Mijn naam is Takkewijf. Wijf is een scheldwoord en het voorvoegsel takke maakt het allemaal nog veel erger.
Meer algemeen is een takkewijf een vrouw die twist, treitert en daarmee grote ergernis wekt. Het Takkewijf bestaat dan ook vrijwel alleen in de vrouwelijke vorm.
Volgens Van Dale's woordenboek komt het voorvoegsel takke van het franse woord ''attaque'' = aanval, maar ook beroerte (hartaanval). Daardoor kreeg het woord Takkewijf in het Nederlands de betekenis van ''zeer vervelend''.

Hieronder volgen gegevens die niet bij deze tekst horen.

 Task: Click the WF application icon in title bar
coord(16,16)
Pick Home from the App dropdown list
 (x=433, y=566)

Grijpen we terug op het Latijn dan komt takke van tacitus = zwijgen. Een Takkewijf is dan iemand waarover men niet spreekt. Dat kan kloppen als ik een heks ben, afgebeeld als een oude vrouw met een bos takken op de rug.

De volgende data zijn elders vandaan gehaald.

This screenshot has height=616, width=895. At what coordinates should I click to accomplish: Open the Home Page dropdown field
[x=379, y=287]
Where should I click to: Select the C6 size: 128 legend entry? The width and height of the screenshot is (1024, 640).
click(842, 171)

Misschien komt Takke wel van het Surinaamse Sranantongo, waar takkie-takkie is afgeleid van talk-talk, wat verwijst naar veel en luidruchtig kletsen.

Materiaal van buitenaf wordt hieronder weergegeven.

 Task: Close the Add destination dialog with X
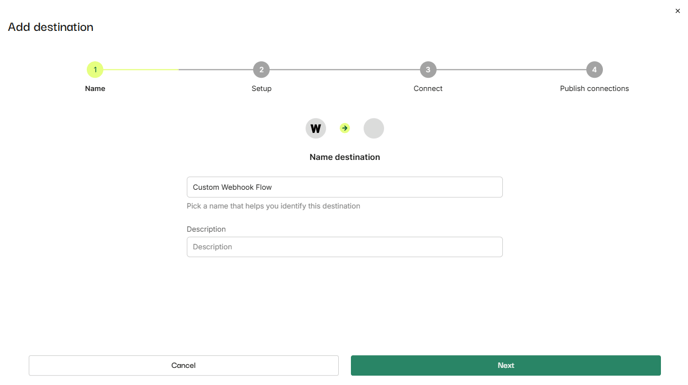click(677, 11)
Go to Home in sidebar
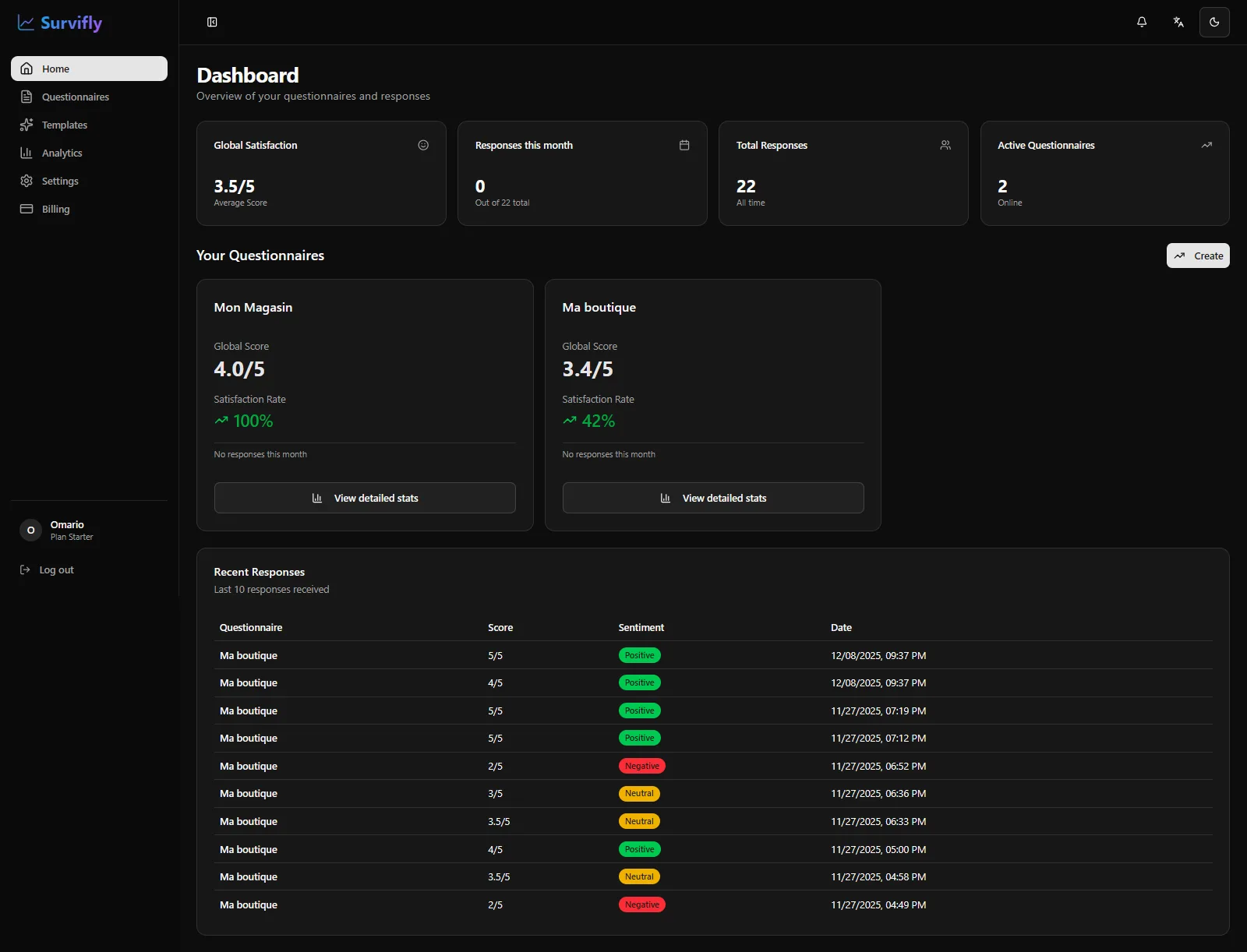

Wat vrijwel niemand meer weet is, dat Takkewijf de bijnaam was van een student aan de Kunstacademie in Kampen. Deze geuzenaam werd gegeven door studiegenoten, vanwege de voorliefde voor het werken met takken in de vrije natuur.
Een Takkeman (z.z.z.)
Dit voorjaar (2025) werd in Kampen de zeer, zeer zeldzame Takkeman waargenomen (foto hieronder). Een Takkeman heeft het zelfde twistzieke karakter als een Takkewijf. Ondertussen raakt het Takkewijf niet uitgepraat over de Takkeman. Zij voelt zich nu niet meer zo alleen en verkeert al weken in een juichstemming. Zou er iets moois gaan opbloeien in Kampen?